* **Required work**
Scan the listing and copy each line where the word "screenshot" is present.

* **Source records**
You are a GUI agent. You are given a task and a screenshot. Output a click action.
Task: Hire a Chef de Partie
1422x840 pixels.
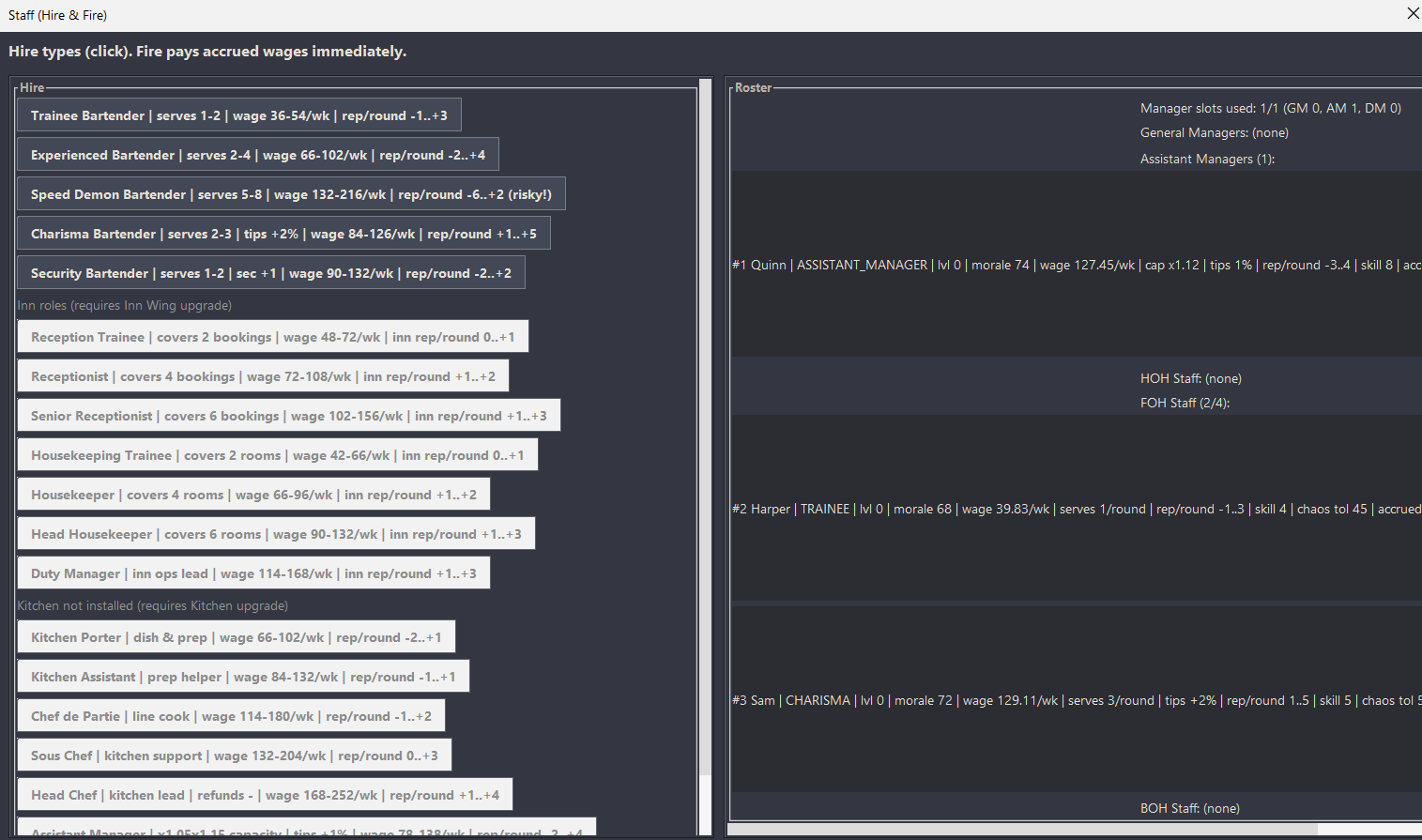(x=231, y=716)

--

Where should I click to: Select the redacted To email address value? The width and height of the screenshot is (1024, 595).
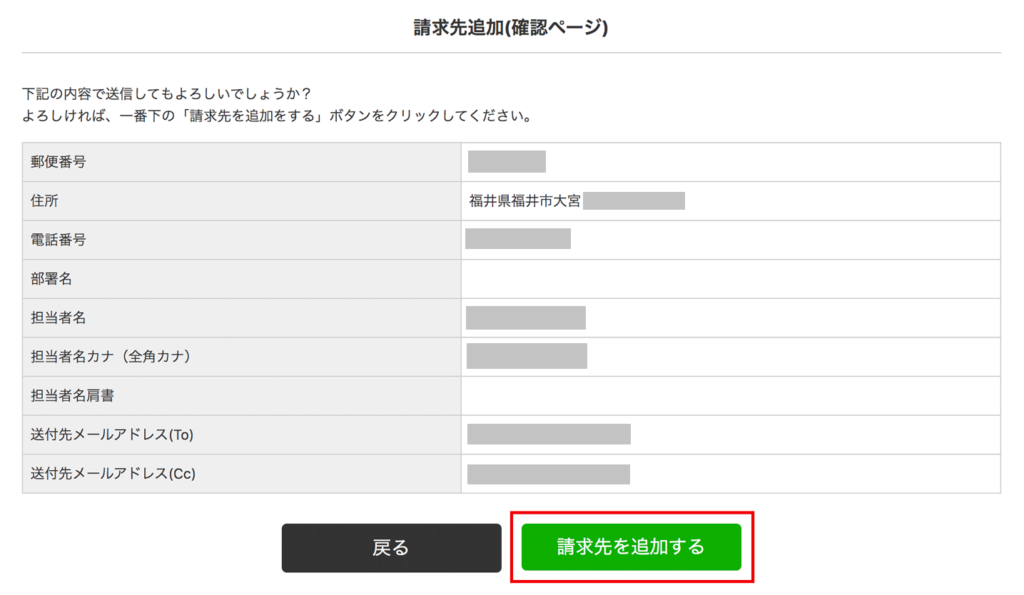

* **Solved problem**
You are a GUI agent. You are given a task and a screenshot. Output a click action.
Where should I click to: Select the redacted To email address value? The width and height of the screenshot is (1024, 595).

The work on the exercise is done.